= Set problem 1 =
Rewrite the entries from the line containing "Screen dimensions: 992x903" down to the line containing "At what coordinates", substituting "drop-down list" for "dropdown" and keeping all else unchanged. Return only those lines.

= Text segment =
= = = =

OK – I promise that I am not going to keep up a running commentary for the next six weeks regarding Scotland’s progress in the Six Nations, but I really couldn’t let this opening weekend pass without raising just the tiniest cheer…

For those who don’t follow such things my last post – by way of introduction to the 2017 tournament – included the following in reference to Scotland’s opening match against the much fancied Irish at Murrayfield:

“Can they beat the dynamic Irish in the tournament’s opening game tomorrow? The head says ‘no‘, but the heart says ‘yeeeeeeesssss!’.”

There would have been times not so very long ago when – having played a blinder in the first half to lead 21 – 8 at the break and then having been on the wrong end of the inevitable Irish fightback – the Scots would have succumbed as brave losers by a few points at the finish. That they did not do so here but instead ran out 27 – 22 winners says much about their character, but also a great deal about the excellent work done by both coaching staff and players over the past couple of seasons.

Needless to say – for this week at least – the heart is very happy!

Next week – the French in Paris – and there cannot be a Scot alive (of any decent vintage!) whose pulse does not quicken at the distant memory of (soon to be national coach) Gregor Townshend’s back of the hand pass that put Gavin Hastings in for the last minute try that unexpectedly beat the French in Paris in 1995. Yes – that was a long time ago… about time for a recap methinks!

= = = =

= Dataset content =
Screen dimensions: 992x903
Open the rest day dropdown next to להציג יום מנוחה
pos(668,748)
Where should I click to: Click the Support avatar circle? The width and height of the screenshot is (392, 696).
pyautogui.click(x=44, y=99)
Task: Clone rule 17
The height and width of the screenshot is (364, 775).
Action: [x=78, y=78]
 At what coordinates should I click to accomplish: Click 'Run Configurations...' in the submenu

= = = =

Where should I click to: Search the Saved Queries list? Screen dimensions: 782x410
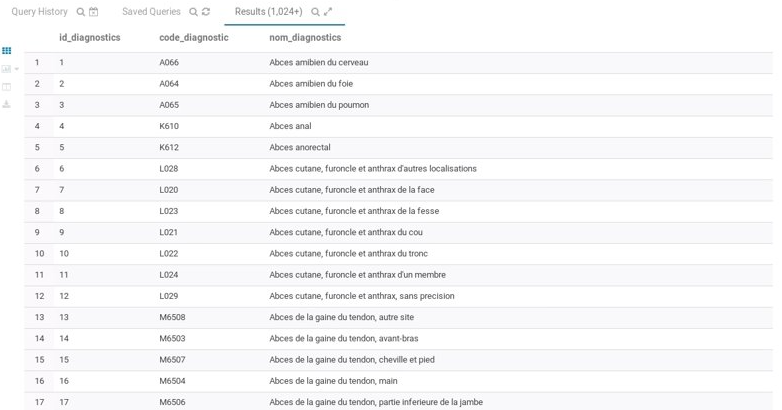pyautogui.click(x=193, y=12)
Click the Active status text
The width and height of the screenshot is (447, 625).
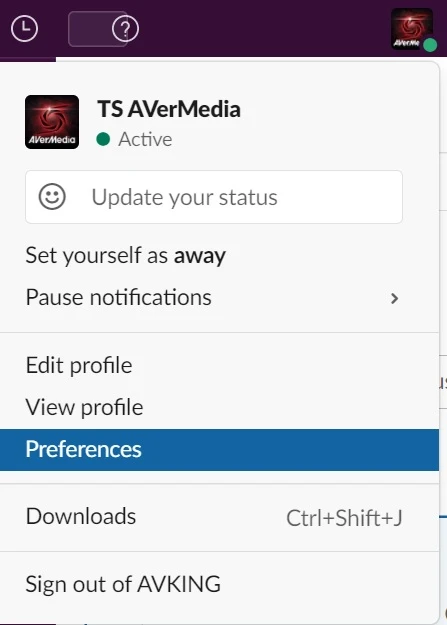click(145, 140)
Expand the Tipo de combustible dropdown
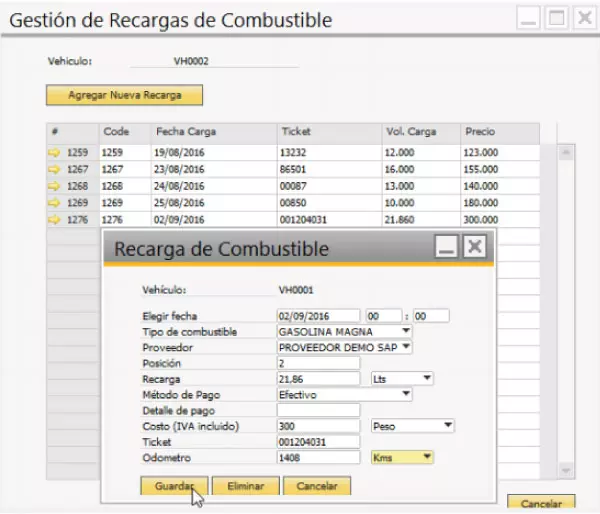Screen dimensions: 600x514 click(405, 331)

= = = =

= Set problem 2 =
Transcribe everything from "For those who" down to "couple of seasons." in the passage on Scotland's Six Nations opener.

= Final result 1 =
Screen dimensions: 992x903
Open the rest day drop-down list next to להציג יום מנוחה
pos(668,748)
Where should I click to: Click the Support avatar circle? The width and height of the screenshot is (392, 696).
pyautogui.click(x=44, y=99)
Task: Clone rule 17
The height and width of the screenshot is (364, 775).
Action: [x=78, y=78]
 At what coordinates should I click to accomplish: Click 'Run Configurations...' in the submenu

= Final result 2 =
For those who don’t follow such things my last post – by way of introduction to the 2017 tournament – included the following in reference to Scotland’s opening match against the much fancied Irish at Murrayfield:

“Can they beat the dynamic Irish in the tournament’s opening game tomorrow? The head says ‘no‘, but the heart says ‘yeeeeeeesssss!’.”

There would have been times not so very long ago when – having played a blinder in the first half to lead 21 – 8 at the break and then having been on the wrong end of the inevitable Irish fightback – the Scots would have succumbed as brave losers by a few points at the finish. That they did not do so here but instead ran out 27 – 22 winners says much about their character, but also a great deal about the excellent work done by both coaching staff and players over the past couple of seasons.